------ Text block ------

I still find this quite counterintuitive, since nothing about my query is forcing Postgres to cast the varchar column to bpchar instead of the other way around. Is there some arcane standard that requires it? More likely, I'm guessing, casting is determined upfront and indices are not considered. Changing this could be a "nice-to-have" although I see how it's not a bug per se.

Of course, in my actual use case, I've switched away from bpchar.

Best,
Zeb Burke-Conte

On Fri, Apr 16, 2021 at 5:36 AM Tom Lane <tgl@sss.pgh.pa.us> wrote:
PG Bug reporting form <noreply@postgresql.org> writes:
> I'm seeing a performance issue when joining across two tables on columns
> that require a cast from varchar to bpchar. No matter how selective the
> condition is on the bpchar table, the outer scan will be on the table with
> the varchar column.

------

Extend the Postgres email exchange about varchar-to-bpchar casting in joins, starting right after its last line. The material that comes next is unrelated to the Postgres email exchange.

------ Entries shown ------

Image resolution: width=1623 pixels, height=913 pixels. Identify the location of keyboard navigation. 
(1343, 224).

------
------ Entries shown ------

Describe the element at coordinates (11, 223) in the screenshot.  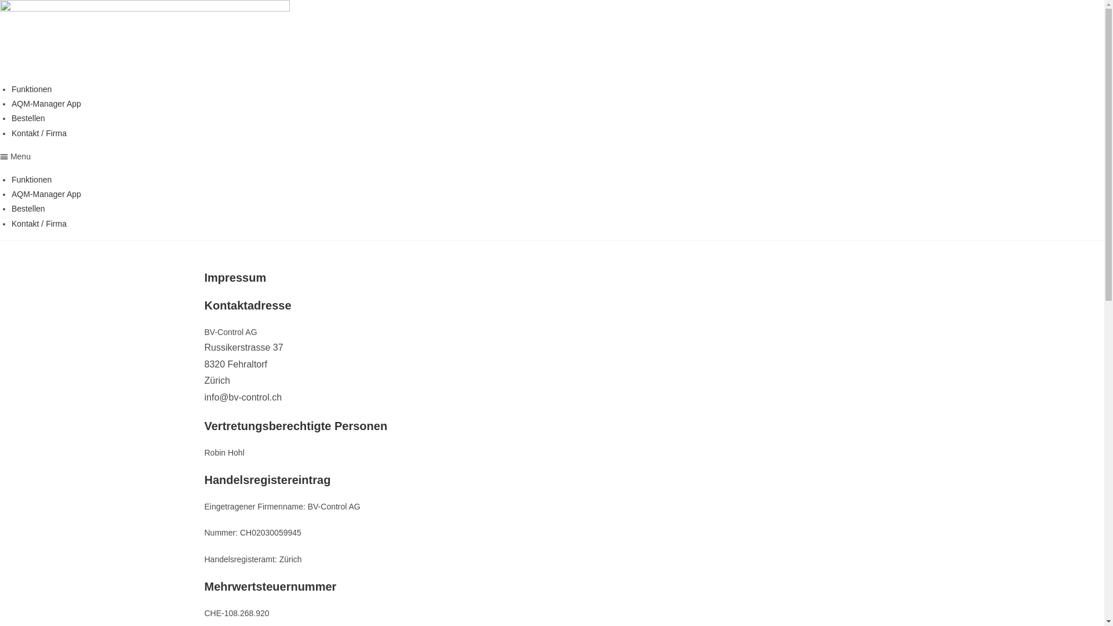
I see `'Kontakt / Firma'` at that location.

------

## Response for this exercise
I don't think this is a planner problem.  It can't generate the plan
you are hoping for because of index mismatch.  The query's join
condition is effectively "a.varcharcol::bpchar = b.bpcharcol", and
the construct "a.varcharcol::bpchar" doesn't match your index on
a.varcharcol, so it can't use an inner indexscan on that side of
the equality.

Possibly you could work around this by providing an expression index on
"a.varcharcol::bpchar".  But TBH my recommendation would be to nuke the
bpchar columns from orbit.  They're almost never the semantics you want,
especially not if you're sometimes comparing them to non-bpchar
columns.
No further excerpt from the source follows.